-- Begin Records supplied --

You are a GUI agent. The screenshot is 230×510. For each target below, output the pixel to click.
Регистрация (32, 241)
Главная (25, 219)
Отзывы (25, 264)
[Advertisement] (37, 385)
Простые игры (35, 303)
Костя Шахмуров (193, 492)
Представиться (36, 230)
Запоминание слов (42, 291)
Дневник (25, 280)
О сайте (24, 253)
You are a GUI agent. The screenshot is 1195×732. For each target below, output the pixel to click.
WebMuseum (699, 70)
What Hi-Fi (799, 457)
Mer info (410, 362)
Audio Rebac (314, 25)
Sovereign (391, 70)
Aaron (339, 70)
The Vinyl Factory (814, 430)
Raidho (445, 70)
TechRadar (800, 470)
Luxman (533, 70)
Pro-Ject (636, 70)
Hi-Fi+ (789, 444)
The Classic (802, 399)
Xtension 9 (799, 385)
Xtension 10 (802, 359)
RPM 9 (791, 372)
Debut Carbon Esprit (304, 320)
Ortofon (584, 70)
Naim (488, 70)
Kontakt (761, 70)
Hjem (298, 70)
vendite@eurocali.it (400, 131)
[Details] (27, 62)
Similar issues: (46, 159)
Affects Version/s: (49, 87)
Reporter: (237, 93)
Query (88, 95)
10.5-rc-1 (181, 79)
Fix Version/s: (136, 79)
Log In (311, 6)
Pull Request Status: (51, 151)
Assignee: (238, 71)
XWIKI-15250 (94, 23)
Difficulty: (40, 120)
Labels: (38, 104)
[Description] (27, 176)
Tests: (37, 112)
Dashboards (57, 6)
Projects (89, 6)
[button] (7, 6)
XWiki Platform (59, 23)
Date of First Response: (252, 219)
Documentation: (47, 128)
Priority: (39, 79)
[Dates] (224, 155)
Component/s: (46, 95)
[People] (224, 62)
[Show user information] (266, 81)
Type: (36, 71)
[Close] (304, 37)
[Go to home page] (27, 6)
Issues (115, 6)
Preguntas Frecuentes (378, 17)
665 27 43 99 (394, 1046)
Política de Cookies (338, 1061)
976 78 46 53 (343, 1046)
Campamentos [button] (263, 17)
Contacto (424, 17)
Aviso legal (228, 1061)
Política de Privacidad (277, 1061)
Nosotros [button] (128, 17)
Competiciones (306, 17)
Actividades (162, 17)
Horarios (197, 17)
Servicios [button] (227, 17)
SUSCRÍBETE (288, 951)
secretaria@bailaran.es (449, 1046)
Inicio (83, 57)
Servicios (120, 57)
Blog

-- End Records supplied --

→ Goal of the exercise:
Please copy out all of the records above word for word, keeping every line unchanged.

→ Answer for this exercise:
You are a GUI agent. The screenshot is 230×510. For each target below, output the pixel to click.
Регистрация (32, 241)
Главная (25, 219)
Отзывы (25, 264)
[Advertisement] (37, 385)
Простые игры (35, 303)
Костя Шахмуров (193, 492)
Представиться (36, 230)
Запоминание слов (42, 291)
Дневник (25, 280)
О сайте (24, 253)
You are a GUI agent. The screenshot is 1195×732. For each target below, output the pixel to click.
WebMuseum (699, 70)
What Hi-Fi (799, 457)
Mer info (410, 362)
Audio Rebac (314, 25)
Sovereign (391, 70)
Aaron (339, 70)
The Vinyl Factory (814, 430)
Raidho (445, 70)
TechRadar (800, 470)
Luxman (533, 70)
Pro-Ject (636, 70)
Hi-Fi+ (789, 444)
The Classic (802, 399)
Xtension 9 (799, 385)
Xtension 10 (802, 359)
RPM 9 (791, 372)
Debut Carbon Esprit (304, 320)
Ortofon (584, 70)
Naim (488, 70)
Kontakt (761, 70)
Hjem (298, 70)
vendite@eurocali.it (400, 131)
[Details] (27, 62)
Similar issues: (46, 159)
Affects Version/s: (49, 87)
Reporter: (237, 93)
Query (88, 95)
10.5-rc-1 (181, 79)
Fix Version/s: (136, 79)
Log In (311, 6)
Pull Request Status: (51, 151)
Assignee: (238, 71)
XWIKI-15250 (94, 23)
Difficulty: (40, 120)
Labels: (38, 104)
[Description] (27, 176)
Tests: (37, 112)
Dashboards (57, 6)
Projects (89, 6)
[button] (7, 6)
XWiki Platform (59, 23)
Date of First Response: (252, 219)
Documentation: (47, 128)
Priority: (39, 79)
[Dates] (224, 155)
Component/s: (46, 95)
[People] (224, 62)
[Show user information] (266, 81)
Type: (36, 71)
[Close] (304, 37)
[Go to home page] (27, 6)
Issues (115, 6)
Preguntas Frecuentes (378, 17)
665 27 43 99 (394, 1046)
Política de Cookies (338, 1061)
976 78 46 53 (343, 1046)
Campamentos [button] (263, 17)
Contacto (424, 17)
Aviso legal (228, 1061)
Política de Privacidad (277, 1061)
Nosotros [button] (128, 17)
Competiciones (306, 17)
Actividades (162, 17)
Horarios (197, 17)
Servicios [button] (227, 17)
SUSCRÍBETE (288, 951)
secretaria@bailaran.es (449, 1046)
Inicio (83, 57)
Servicios (120, 57)
Blog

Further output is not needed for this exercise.